Les quatorze points de l’accord présumé
L’accord en 14 points a fuité via les principales agences de presse iraniennes. Il prévoit notamment la levée des sanctions et le gel des avoirs iraniens, la réouverture du détroit d’Ormuz, l’engagement de Téhéran à ne pas se doter de l’arme nucléaire et le retrait des troupes américaines des pays frontaliers de l’Iran. En outre, un engagement en matière de reconstruction serait à l’étude, selon des modalités encore à définir avec les alliés de la Maison-Blanche.
Les médias libanais proches du Hezbollah avancent d’autres concessions
Cependant, des médias libanais proches du Hezbollah réaffirment la possibilité d’un retrait complet des forces israéliennes du Liban, d’un arrêt des démolitions de villages dans le sud du pays ainsi que d’un échange de prisonniers.
L’Iran, quant à lui, s’est engagé à cesser ses attaques contre les pays du Golfe. Le quotidien libanais Al-Akhbar affirme que cet accord est le fruit de négociations conduites par des représentants «au plus haut niveau» de l’administration Trump, avec la participation du Premier ministre qatari, Mohammed Ben Abdel-Rahman Al-Thani.
Donald Trump revendique une victoire diplomatique
Peu après ces révélations, le président Trump a déclaré avoir «mis fin à la guerre» et remporté «une victoire, même sans le soutien de l’Europe».
Des lectures politiques et des rivalités médiatiques
Dans la lecture de plusieurs experts régionaux, les «manœuvres» du régime des mollahs s’inscrivent dans une continuité diplomatique et médiatique, y compris lorsqu’un dossier aussi sensible qu’un éventuel accord international exigerait, selon eux, un traitement plus mesuré et strictement vérifié des informations diffusées.
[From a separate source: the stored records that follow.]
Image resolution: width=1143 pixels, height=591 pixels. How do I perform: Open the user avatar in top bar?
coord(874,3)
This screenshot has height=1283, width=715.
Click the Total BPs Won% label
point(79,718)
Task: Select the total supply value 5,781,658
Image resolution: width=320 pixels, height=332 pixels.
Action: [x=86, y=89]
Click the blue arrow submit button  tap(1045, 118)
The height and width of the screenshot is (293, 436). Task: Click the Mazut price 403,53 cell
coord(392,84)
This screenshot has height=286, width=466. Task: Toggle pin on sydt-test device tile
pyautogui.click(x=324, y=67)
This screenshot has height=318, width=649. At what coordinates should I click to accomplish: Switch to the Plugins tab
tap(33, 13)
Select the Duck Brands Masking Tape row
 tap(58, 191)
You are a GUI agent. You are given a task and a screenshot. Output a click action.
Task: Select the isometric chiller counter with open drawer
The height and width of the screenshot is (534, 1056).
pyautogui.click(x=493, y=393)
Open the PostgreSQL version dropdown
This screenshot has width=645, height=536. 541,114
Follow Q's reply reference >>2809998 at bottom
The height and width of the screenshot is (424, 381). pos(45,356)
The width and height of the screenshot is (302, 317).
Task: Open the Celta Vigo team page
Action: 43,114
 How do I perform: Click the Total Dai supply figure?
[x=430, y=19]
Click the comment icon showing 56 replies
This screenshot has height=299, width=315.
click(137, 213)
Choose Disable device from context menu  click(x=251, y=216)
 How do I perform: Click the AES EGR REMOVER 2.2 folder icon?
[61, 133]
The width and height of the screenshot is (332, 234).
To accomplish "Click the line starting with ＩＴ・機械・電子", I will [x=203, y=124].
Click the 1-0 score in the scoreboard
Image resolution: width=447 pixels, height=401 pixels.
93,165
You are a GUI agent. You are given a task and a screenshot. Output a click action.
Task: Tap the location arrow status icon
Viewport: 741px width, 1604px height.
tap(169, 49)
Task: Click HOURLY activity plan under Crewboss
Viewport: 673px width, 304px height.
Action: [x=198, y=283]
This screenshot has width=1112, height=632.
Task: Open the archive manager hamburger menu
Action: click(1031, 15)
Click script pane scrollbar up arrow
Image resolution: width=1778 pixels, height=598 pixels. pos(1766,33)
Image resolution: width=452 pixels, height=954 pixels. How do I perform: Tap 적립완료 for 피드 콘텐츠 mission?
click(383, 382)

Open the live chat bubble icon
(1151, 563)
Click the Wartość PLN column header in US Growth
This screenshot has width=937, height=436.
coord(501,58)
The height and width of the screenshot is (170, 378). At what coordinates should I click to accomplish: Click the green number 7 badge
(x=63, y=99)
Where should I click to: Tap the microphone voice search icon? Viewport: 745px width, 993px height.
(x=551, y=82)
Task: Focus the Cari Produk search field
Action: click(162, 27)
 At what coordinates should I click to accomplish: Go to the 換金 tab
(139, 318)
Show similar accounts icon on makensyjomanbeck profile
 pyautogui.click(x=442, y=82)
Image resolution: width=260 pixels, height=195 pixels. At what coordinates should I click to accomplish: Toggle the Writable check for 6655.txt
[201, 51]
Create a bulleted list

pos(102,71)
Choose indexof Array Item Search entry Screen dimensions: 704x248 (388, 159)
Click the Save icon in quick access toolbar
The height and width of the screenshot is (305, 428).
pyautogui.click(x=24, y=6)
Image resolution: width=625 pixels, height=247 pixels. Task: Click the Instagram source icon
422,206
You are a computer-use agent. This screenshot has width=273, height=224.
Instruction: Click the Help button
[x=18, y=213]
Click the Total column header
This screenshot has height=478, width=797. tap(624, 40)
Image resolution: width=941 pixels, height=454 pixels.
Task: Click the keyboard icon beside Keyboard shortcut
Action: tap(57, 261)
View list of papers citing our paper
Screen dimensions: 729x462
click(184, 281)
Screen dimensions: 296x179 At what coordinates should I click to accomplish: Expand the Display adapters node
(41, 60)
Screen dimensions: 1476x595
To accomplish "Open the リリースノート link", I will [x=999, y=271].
Pour conclure, les médias libanais proches du Hezbollah (et ce n’est pas une première) sont régulièrement accusés de revendiquer des avancées politiques ou militaires en leur faveur, en les présentant comme des victoires diplomatiques réelles. Dans cette même lecture critique, ajoutent les mêmes experts, ces récits seraient souvent associés, directement ou indirectement, à des lignes politiques commandées depuis l’Iran au centre des dynamiques régionales impliquant Téhéran et son principal mandataire le Hezbollah.